Analysis of causes::

  1. The "deadlock" effect of the Karman Filter (KF)
    • The KF relies on the covariance matrix of the observation noise (R) and the covariance matrix of the prediction error (P) to calculate the Karman gain (K).
    • When the input signal is completely free of noise, the observed residual (innovation) is very small, and the filter mistakenly recognizes that the system is perfect and reduces the gain excessively, resulting in a longer convergence time.
  2. Correlator "dead zones" and quantization error
    • The receiver discriminator has a digital quantization accuracy limitation.
    • The right amount of noise can create dithering, which improves quantization resolution; without noise, small errors can accumulate into fixed deviations (e.g., height error of 10m).

Special case 2: Low power environment, added noise causes increased positioning error.

Test SceneThe following is an example of a GPS L1CA simulation: static coordinates, GPS L1CA simulation enabled, external 30dB attenuation added to reduce the output power to about -140dBm, 10-15 minutes of GNSS simulation with/without Gaussian noise added, and the receiver positioning results observed.

Test Results::

  • Add Gaussian NoiseThe signal-to-noise ratio is 24-30 dBc, the localization convergence is slow (300 s), the latitude/longitude error is 3 m, the altitude error is 5 m, and the jitter is severe.
  • No Gaussian noiseThe signal-to-noise ratio is 34-44 dBc, the localization is fast converging (40 seconds), the latitude and longitude altitude error is about 1m, and there is almost no jitter.

Analysis of the phenomenon: In indoor or sheltered environments, the addition of Gaussian noise reduces the signal-to-noise ratio, resulting in slower localization and increased error, and lower power may cause the receiver to lose lock.

Analysis of causes::

  1. Signal-to-noise ratio below Shannon's limit and detection thresholds
    • If the signal is already weak and the noise is superimposed so that the signal-to-noise ratio is too low, the C/N0 will fall below the minimum detection SNR and the positioning will be inaccurate.
  2. Phase-Locked Loop (PLL) Cycle Hopping
    • At low Load-to-Noise Ratios, Gaussian noise causes phase jitter beyond the linear range of the phase detector, resulting in frequent Cycle Slips and unavailability of high precision localization observations.

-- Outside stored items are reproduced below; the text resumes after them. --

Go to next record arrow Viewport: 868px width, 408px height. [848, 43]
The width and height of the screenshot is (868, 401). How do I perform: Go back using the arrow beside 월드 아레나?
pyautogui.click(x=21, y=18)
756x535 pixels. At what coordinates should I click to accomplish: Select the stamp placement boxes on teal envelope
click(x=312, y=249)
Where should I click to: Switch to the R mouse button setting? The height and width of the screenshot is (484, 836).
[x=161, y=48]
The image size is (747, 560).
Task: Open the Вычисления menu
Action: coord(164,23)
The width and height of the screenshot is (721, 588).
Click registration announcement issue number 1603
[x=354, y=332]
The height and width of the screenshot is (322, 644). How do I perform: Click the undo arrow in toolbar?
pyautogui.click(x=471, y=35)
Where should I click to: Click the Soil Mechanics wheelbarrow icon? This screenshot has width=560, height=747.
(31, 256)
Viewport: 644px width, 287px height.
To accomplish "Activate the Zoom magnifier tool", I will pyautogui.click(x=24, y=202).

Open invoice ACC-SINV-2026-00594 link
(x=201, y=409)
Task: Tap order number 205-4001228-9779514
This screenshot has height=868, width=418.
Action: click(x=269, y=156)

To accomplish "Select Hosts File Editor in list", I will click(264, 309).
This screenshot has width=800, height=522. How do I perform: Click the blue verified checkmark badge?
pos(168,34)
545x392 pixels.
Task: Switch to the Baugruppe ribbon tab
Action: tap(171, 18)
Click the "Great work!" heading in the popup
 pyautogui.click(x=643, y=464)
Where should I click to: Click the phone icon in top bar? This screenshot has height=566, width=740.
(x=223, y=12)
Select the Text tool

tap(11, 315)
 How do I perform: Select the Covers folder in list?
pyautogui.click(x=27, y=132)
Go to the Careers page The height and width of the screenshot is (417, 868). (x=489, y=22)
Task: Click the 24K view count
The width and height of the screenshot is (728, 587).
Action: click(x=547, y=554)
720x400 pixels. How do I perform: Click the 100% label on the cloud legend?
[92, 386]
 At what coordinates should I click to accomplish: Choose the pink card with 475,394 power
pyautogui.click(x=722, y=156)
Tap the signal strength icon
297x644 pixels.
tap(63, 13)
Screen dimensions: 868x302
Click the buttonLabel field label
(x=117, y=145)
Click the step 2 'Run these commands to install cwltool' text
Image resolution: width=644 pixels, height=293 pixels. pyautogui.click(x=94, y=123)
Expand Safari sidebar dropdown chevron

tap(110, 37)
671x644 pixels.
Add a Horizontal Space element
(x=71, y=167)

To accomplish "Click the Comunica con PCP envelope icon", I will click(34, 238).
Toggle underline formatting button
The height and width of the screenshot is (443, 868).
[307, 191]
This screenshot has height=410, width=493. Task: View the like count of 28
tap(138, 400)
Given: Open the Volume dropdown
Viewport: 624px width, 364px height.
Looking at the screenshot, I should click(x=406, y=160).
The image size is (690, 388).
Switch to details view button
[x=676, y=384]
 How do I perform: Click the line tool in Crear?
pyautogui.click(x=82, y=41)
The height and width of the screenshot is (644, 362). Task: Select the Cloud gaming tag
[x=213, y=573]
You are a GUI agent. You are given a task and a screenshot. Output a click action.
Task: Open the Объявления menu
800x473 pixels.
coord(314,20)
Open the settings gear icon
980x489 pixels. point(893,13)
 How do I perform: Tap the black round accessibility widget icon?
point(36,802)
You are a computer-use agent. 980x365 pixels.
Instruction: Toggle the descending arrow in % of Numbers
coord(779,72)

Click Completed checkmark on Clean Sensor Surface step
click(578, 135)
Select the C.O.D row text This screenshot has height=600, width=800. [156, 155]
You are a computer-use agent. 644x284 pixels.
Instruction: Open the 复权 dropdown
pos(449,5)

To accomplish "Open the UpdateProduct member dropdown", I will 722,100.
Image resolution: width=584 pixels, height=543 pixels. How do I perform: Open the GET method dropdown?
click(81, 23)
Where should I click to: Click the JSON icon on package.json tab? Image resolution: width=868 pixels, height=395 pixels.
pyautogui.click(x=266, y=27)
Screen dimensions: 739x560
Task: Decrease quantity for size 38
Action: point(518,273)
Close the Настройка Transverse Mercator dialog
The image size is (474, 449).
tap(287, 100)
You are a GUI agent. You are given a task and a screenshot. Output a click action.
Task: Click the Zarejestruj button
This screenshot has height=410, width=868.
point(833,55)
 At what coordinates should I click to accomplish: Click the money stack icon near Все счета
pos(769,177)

Practical Guide: How to set up analog noise scientifically

The GNSS simulation should follow the principle of "graded testing":

  1. Algorithm Verification Level (Logic Verification)
    • Settings: Turn off Gaussian Noise
    • Purpose: To check the correctness of program logic, astrological interpretation and coordinate system conversion, not concerned with positioning accuracy.
  2. Performance Benchmark
    • Setup: Enable Gaussian noise, calibrate C/N0 to standard (recommended C/N0=44dB-Hz, i.e. Skydel interface -174dB/Hz)
    • Purpose: To simulate a real open-air environment where RMS, CEP, and TTFF are used as receiver performance acceptance criteria.
    • Note: In standardized tests (e.g. GB/T-45086.1), Gaussian noise is generally not enabled to avoid affecting the accuracy of RF power measurement.
  3. Stress Testing
    • Setting: Decrease signal power or increase noise density
    • Purpose: To test the receiver limits, plot the C/N0 and positioning error curves, and find the Sensitivity Threshold.

Forward-looking proposals

With the evolution of GNSS technology, pure AWGN simulation can no longer meet the demand for high-end testing and should be emphasized in the future:

  • From AWGN to Colored Noise: Real ambient noise is not all white and contains multipath or electromagnetic interference components, a relevant noise model should be introduced to test the robustness of the Kármán filter.
  • AI Noise Reduction Algorithm TestingDeep Learning: Deep learning improves the receiver's ability to handle non-Gaussian noise, and the test requires the creation of a library of atypical noise to evaluate the generalization ability of the AI model.